Entries supplied
____________

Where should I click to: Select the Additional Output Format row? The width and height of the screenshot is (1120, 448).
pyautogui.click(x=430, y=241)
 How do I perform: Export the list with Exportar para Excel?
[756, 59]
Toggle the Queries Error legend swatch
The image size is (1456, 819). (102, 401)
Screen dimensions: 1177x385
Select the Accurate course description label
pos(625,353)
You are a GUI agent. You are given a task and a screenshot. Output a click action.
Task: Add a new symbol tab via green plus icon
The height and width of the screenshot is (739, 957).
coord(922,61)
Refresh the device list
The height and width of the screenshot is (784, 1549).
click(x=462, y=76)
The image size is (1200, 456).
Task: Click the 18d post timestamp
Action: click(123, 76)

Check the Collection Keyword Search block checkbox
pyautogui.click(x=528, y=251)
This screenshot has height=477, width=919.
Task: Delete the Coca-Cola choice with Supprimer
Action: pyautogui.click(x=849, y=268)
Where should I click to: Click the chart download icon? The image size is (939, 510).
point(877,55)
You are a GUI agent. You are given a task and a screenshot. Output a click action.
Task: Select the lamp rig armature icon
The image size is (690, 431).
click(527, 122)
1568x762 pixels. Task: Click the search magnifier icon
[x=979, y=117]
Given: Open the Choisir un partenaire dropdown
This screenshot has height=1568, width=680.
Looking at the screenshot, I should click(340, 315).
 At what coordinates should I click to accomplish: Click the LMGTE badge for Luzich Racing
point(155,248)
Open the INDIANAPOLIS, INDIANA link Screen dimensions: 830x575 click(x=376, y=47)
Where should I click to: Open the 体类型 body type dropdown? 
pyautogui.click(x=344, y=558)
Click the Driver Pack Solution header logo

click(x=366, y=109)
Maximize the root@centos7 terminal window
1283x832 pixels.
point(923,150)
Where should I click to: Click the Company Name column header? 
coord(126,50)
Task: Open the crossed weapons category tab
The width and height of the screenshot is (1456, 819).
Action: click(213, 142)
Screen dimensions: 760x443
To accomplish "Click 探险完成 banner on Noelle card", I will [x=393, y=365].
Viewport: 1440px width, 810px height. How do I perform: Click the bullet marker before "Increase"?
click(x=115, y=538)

____________

What the task asks
Repeat the material above exactly.

Solved problem
Where should I click to: Select the Additional Output Format row? The width and height of the screenshot is (1120, 448).
pyautogui.click(x=430, y=241)
 How do I perform: Export the list with Exportar para Excel?
[756, 59]
Toggle the Queries Error legend swatch
The image size is (1456, 819). (102, 401)
Screen dimensions: 1177x385
Select the Accurate course description label
pos(625,353)
You are a GUI agent. You are given a task and a screenshot. Output a click action.
Task: Add a new symbol tab via green plus icon
The height and width of the screenshot is (739, 957).
coord(922,61)
Refresh the device list
The height and width of the screenshot is (784, 1549).
click(x=462, y=76)
The image size is (1200, 456).
Task: Click the 18d post timestamp
Action: click(123, 76)

Check the Collection Keyword Search block checkbox
pyautogui.click(x=528, y=251)
This screenshot has height=477, width=919.
Task: Delete the Coca-Cola choice with Supprimer
Action: pyautogui.click(x=849, y=268)
Where should I click to: Click the chart download icon? The image size is (939, 510).
point(877,55)
You are a GUI agent. You are given a task and a screenshot. Output a click action.
Task: Select the lamp rig armature icon
The image size is (690, 431).
click(527, 122)
1568x762 pixels. Task: Click the search magnifier icon
[x=979, y=117]
Given: Open the Choisir un partenaire dropdown
This screenshot has height=1568, width=680.
Looking at the screenshot, I should click(340, 315).
 At what coordinates should I click to accomplish: Click the LMGTE badge for Luzich Racing
point(155,248)
Open the INDIANAPOLIS, INDIANA link Screen dimensions: 830x575 click(x=376, y=47)
Where should I click to: Open the 体类型 body type dropdown? 
pyautogui.click(x=344, y=558)
Click the Driver Pack Solution header logo

click(x=366, y=109)
Maximize the root@centos7 terminal window
1283x832 pixels.
point(923,150)
Where should I click to: Click the Company Name column header? 
coord(126,50)
Task: Open the crossed weapons category tab
The width and height of the screenshot is (1456, 819).
Action: click(213, 142)
Screen dimensions: 760x443
To accomplish "Click 探险完成 banner on Noelle card", I will [x=393, y=365].
Viewport: 1440px width, 810px height. How do I perform: Click the bullet marker before "Increase"?
click(x=115, y=538)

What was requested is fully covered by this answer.